[Quoted text]
# # # # # # #
· Tutorial  · 11 min read

Turn PostgreSQL to an event streams with Kafka Connect & Debezium

We will leverage CDC pattern to turns your existing databases into an event stream 🌊

We will leverage CDC pattern to turns your existing databases into an event stream 🌊

Debezium is a distributed platform that converts information from your existing databases into event stream, enabling applications to detect, and immediately respond to row-level changes in the databases.

In this article, we will use the Debezium PostgreSQL connector to captures row-level changes that insert, update, and delete database content and streams them to Kafka topics.

Since PostgreSQL 10, there is a logical replication stream mode, called pgoutput that is natively supported. This means that a Debezium PostgreSQL connector can consume that replication stream without the need for any additional plug-ins. This is particularly valuable for environments where installation of plug-ins is not supported or not allowed.

docker-compose.yml

A good way to start is to use the Confluent Cloud stack with docker-compose seen in my last blog post.

services:
zookeeper:
image: confluentinc/cp-zookeeper
hostname: zookeeper
container_name: zookeeper
ports:
- "2181:2181"
environment:
ZOOKEEPER_CLIENT_PORT: 2181
ZOOKEEPER_TICK_TIME: 2000
broker:
image: confluentinc/cp-server
hostname: broker
container_name: broker
depends_on:
- zookeeper
ports:
- "9092:9092"
- "9101:9101"
# # # # # # #
[Data excerpt]
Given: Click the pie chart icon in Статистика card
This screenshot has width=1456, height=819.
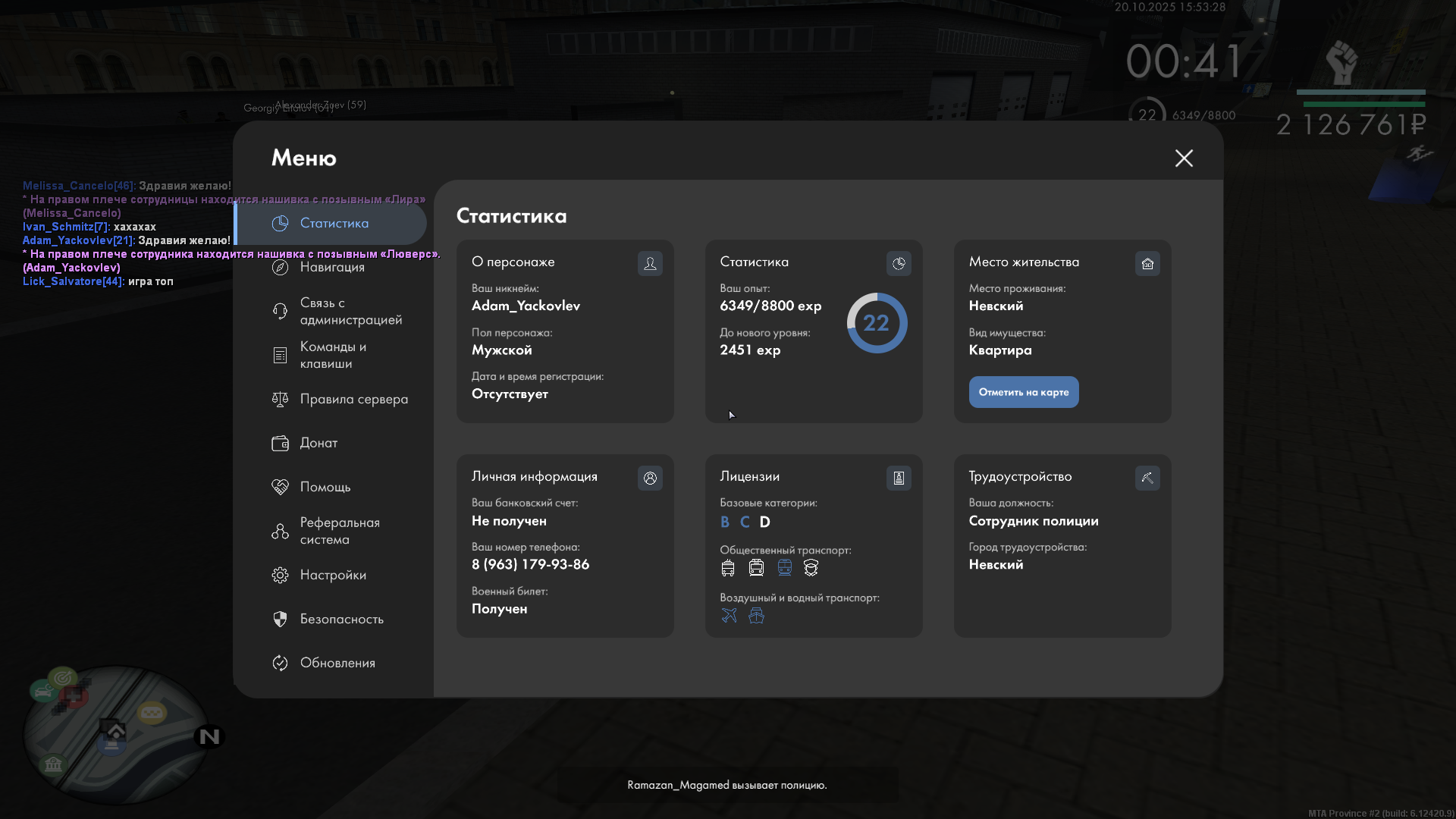Looking at the screenshot, I should click(899, 263).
# # # # # # #
[Exercise instructions]
- 1) Retype the part of the Debezium tutorial from "In this article, we" up to and including "last blog post.".
- 2) List every port mapping given in the docker-compose configuration of the Debezium tutorial.
- 3) Proceed with the Debezium tutorial from where it stops.

[Exercise results]
- 1)
In this article, we will use the Debezium PostgreSQL connector to captures row-level changes that insert, update, and delete database content and streams them to Kafka topics.

Since PostgreSQL 10, there is a logical replication stream mode, called pgoutput that is natively supported. This means that a Debezium PostgreSQL connector can consume that replication stream without the need for any additional plug-ins. This is particularly valuable for environments where installation of plug-ins is not supported or not allowed.

docker-compose.yml

A good way to start is to use the Confluent Cloud stack with docker-compose seen in my last blog post.

- 2) "2181:2181", "9092:9092", "9101:9101"

- 3)
environment:
KAFKA_BROKER_ID: 1
KAFKA_ZOOKEEPER_CONNECT: 'zookeeper:2181'
KAFKA_LISTENER_SECURITY_PROTOCOL_MAP: PLAINTEXT:PLAINTEXT,PLAINTEXT_HOST:PLAINTEXT
KAFKA_ADVERTISED_LISTENERS: PLAINTEXT://broker:29092,PLAINTEXT_HOST://localhost:9092
KAFKA_METRIC_REPORTERS: io.confluent.metrics.reporter.ConfluentMetricsReporter
KAFKA_OFFSETS_TOPIC_REPLICATION_FACTOR: 1
KAFKA_GROUP_INITIAL_REBALANCE_DELAY_MS: 0
KAFKA_CONFLUENT_LICENSE_TOPIC_REPLICATION_FACTOR: 1
KAFKA_CONFLUENT_BALANCER_TOPIC_REPLICATION_FACTOR: 1
KAFKA_TRANSACTION_STATE_LOG_MIN_ISR: 1
KAFKA_TRANSACTION_STATE_LOG_REPLICATION_FACTOR: 1
KAFKA_JMX_PORT: 9101
KAFKA_JMX_HOSTNAME: localhost
KAFKA_CONFLUENT_SCHEMA_REGISTRY_URL: http://schema-registry:8081
CONFLUENT_METRICS_REPORTER_BOOTSTRAP_SERVERS: broker:29092
CONFLUENT_METRICS_REPORTER_TOPIC_REPLICAS: 1
CONFLUENT_METRICS_ENABLE: 'true'
CONFLUENT_SUPPORT_CUSTOMER_ID: 'anonymous'
schema-registry:
image: confluentinc/cp-schema-registry
hostname: schema-registry
container_name: schema-registry
depends_on:
- broker
ports:
- "8081:8081"
environment:
SCHEMA_REGISTRY_HOST_NAME: schema-registry
SCHEMA_REGISTRY_KAFKASTORE_BOOTSTRAP_SERVERS: 'broker:29092'
SCHEMA_REGISTRY_LISTENERS: http://0.0.0.0:8081
control-center:
image: confluentinc/cp-enterprise-control-center
hostname: control-center
container_name: control-center
depends_on:
- broker
- schema-registry
ports:
- "9021:9021"
environment:
PORT: 9021
CONTROL_CENTER_BOOTSTRAP_SERVERS: 'broker:29092'
CONTROL_CENTER_SCHEMA_REGISTRY_URL: "http://schema-registry:8081"
CONTROL_CENTER_CONNECT_CONNECT-DEFAULT_CLUSTER: 'http://connect:8083'
CONTROL_CENTER_CONNECT_HEALTHCHECK_ENDPOINT: '/connectors'
CONTROL_CENTER_REPLICATION_FACTOR: 1
CONTROL_CENTER_INTERNAL_TOPICS_PARTITIONS: 1
CONTROL_CENTER_MONITORING_INTERCEPTOR_TOPIC_PARTITIONS: 1
CONFLUENT_METRICS_TOPIC_REPLICATION: 1
akhq:
image: tchiotludo/akhq
hostname: akhq
container_name: akhq
depends_on:
- broker
- schema-registry
ports:
- "8080:8080"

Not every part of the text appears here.